Given records below:

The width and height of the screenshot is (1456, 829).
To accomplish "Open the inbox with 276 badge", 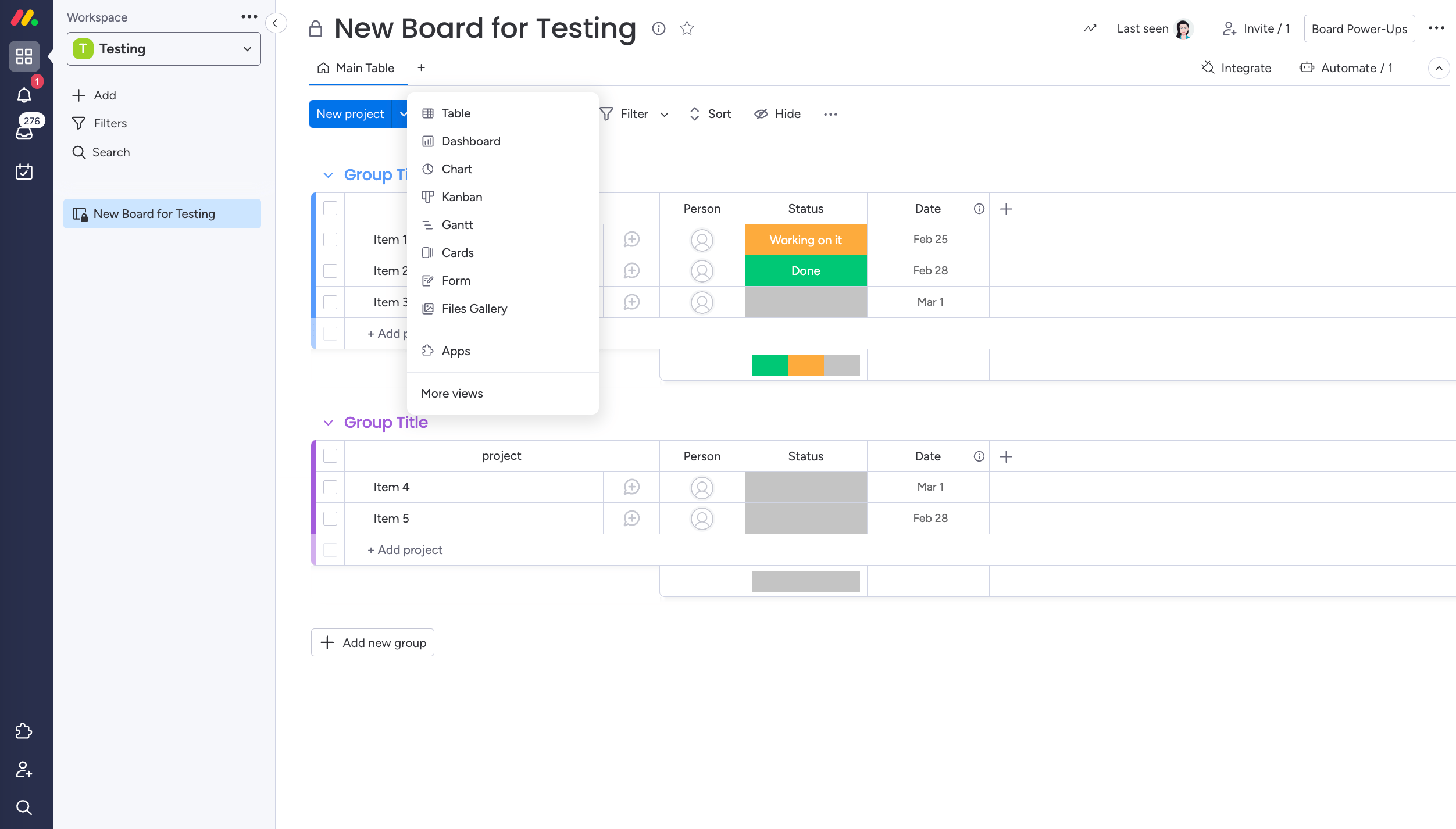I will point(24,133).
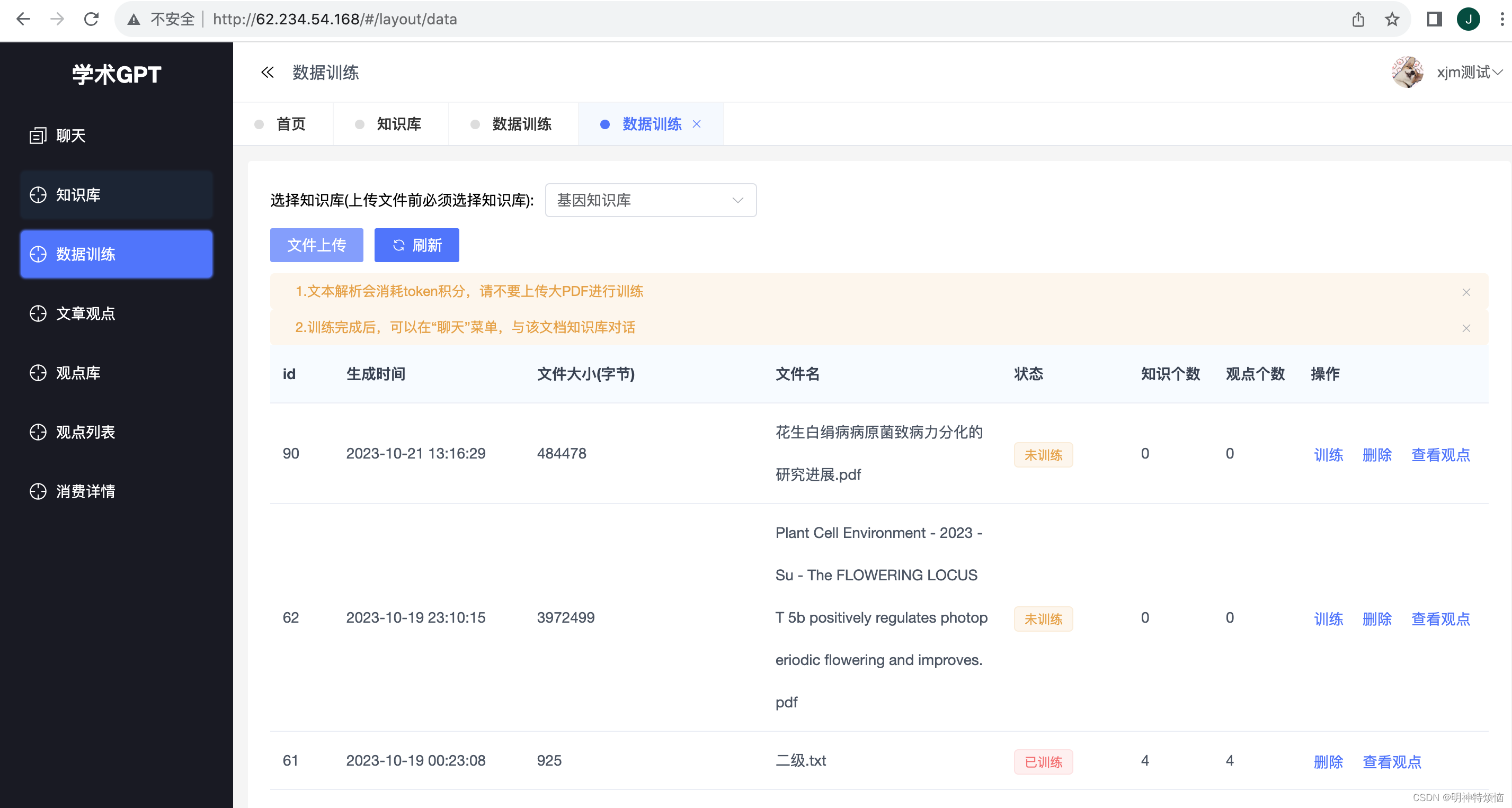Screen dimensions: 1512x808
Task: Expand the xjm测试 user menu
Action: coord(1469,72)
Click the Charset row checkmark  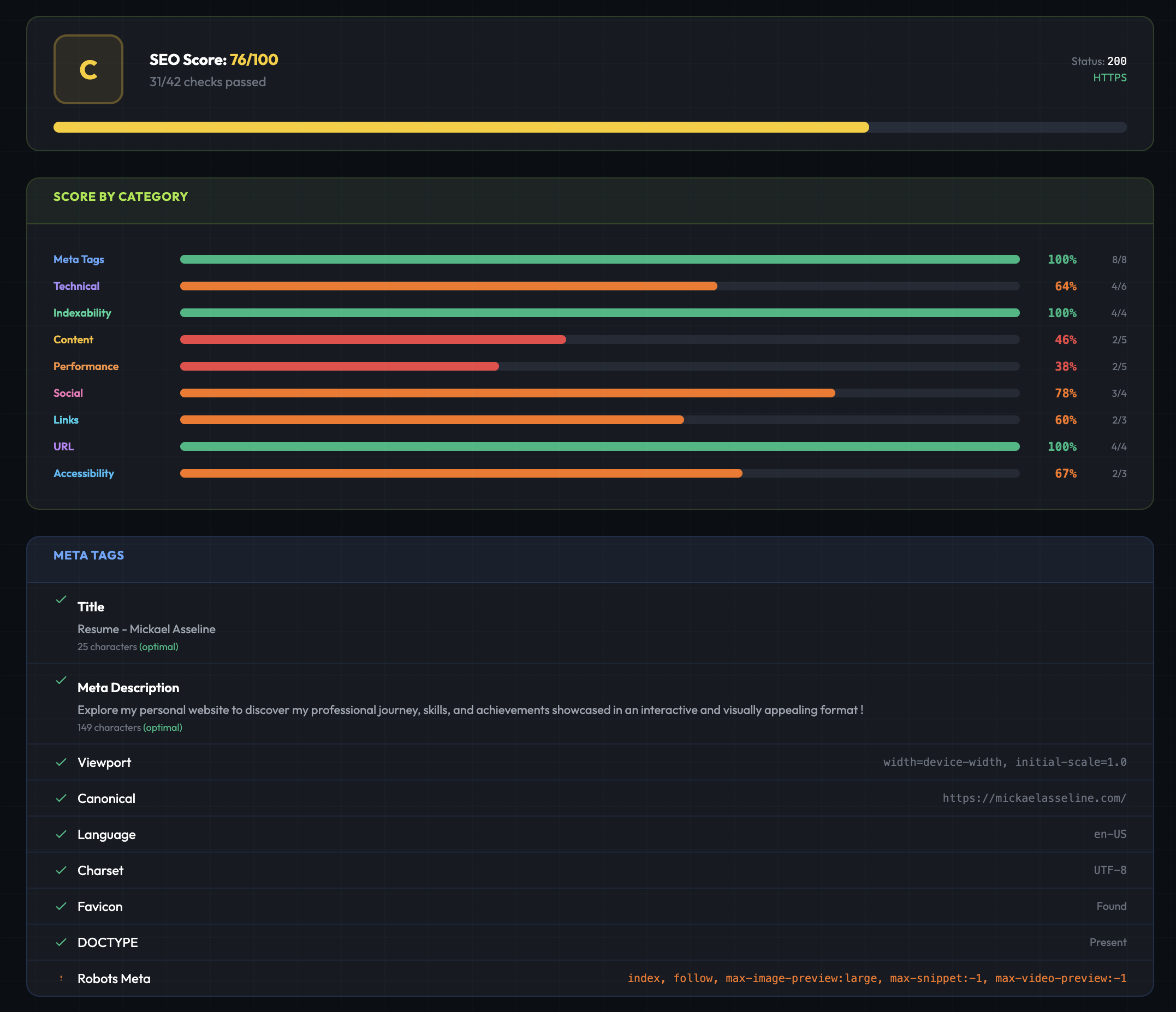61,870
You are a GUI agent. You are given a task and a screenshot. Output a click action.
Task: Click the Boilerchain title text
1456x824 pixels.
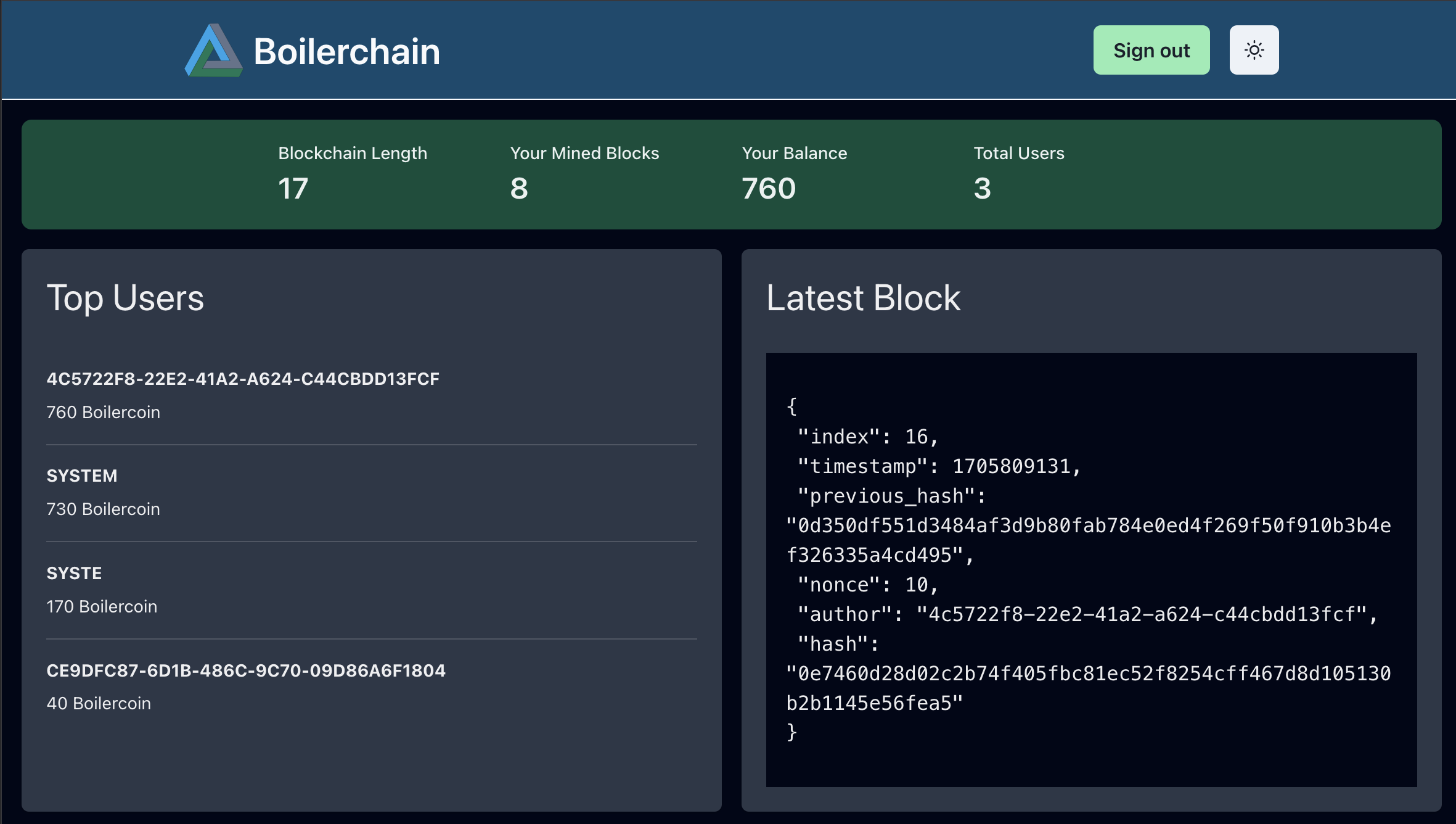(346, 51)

End of Given records.

Your task: Here the job is to retype exactly the lines that start at the one containing "You are a GUI" and run through the end of the records above, leaving out pictures.

Answer:
You are a GUI agent. You are given a task and a screenshot. Output a click action.
Task: Click the Boilerchain title text
1456x824 pixels.
(346, 51)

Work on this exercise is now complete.